[[ ENTRIES SHOWN, beginning ]]

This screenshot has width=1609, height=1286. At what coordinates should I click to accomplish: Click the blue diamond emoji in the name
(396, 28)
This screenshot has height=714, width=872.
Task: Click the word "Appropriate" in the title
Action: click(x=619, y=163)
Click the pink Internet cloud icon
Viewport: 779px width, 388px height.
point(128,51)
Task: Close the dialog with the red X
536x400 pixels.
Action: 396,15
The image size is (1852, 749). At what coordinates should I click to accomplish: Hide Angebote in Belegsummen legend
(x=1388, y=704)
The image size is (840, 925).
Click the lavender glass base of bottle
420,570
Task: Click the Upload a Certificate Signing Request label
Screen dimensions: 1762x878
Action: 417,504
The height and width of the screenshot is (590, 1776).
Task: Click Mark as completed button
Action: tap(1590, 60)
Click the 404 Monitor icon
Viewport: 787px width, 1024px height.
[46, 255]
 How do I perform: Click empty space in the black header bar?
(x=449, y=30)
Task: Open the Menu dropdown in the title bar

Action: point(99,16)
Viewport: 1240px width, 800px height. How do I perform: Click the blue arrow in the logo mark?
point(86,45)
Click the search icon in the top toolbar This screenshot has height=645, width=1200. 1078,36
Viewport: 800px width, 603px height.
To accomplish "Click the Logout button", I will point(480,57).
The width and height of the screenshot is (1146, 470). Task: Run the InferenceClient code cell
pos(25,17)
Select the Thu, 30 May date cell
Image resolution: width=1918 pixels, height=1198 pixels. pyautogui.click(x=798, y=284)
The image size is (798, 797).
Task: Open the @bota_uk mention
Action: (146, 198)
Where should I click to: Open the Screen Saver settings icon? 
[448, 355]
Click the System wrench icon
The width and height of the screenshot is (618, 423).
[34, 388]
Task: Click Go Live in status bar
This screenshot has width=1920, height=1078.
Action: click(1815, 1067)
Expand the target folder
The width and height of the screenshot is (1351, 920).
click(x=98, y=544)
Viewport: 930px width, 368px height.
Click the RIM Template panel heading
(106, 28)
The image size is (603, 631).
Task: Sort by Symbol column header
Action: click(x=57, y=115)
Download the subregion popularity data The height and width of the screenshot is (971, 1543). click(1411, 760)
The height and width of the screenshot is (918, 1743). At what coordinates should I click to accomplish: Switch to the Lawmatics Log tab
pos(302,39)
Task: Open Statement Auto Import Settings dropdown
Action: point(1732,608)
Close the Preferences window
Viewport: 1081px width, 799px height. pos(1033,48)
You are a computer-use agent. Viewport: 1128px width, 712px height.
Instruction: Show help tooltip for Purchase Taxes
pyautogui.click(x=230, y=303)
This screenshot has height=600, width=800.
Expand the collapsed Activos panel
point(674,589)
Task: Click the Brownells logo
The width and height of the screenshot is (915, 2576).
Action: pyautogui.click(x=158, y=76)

[[ ENTRIES SHOWN, end ]]

Copy word for word the stretch of entries above from the line that has "How do I perform: Click empty" through the line that has "Click the System wrench icon", both ends included, and nothing outside it.

SOLUTION TO THE PROBLEM:
 How do I perform: Click empty space in the black header bar?
(x=449, y=30)
Task: Open the Menu dropdown in the title bar

Action: point(99,16)
Viewport: 1240px width, 800px height. How do I perform: Click the blue arrow in the logo mark?
point(86,45)
Click the search icon in the top toolbar This screenshot has height=645, width=1200. 1078,36
Viewport: 800px width, 603px height.
To accomplish "Click the Logout button", I will point(480,57).
The width and height of the screenshot is (1146, 470). Task: Run the InferenceClient code cell
pos(25,17)
Select the Thu, 30 May date cell
Image resolution: width=1918 pixels, height=1198 pixels. pyautogui.click(x=798, y=284)
The image size is (798, 797).
Task: Open the @bota_uk mention
Action: (146, 198)
Where should I click to: Open the Screen Saver settings icon? 
[448, 355]
Click the System wrench icon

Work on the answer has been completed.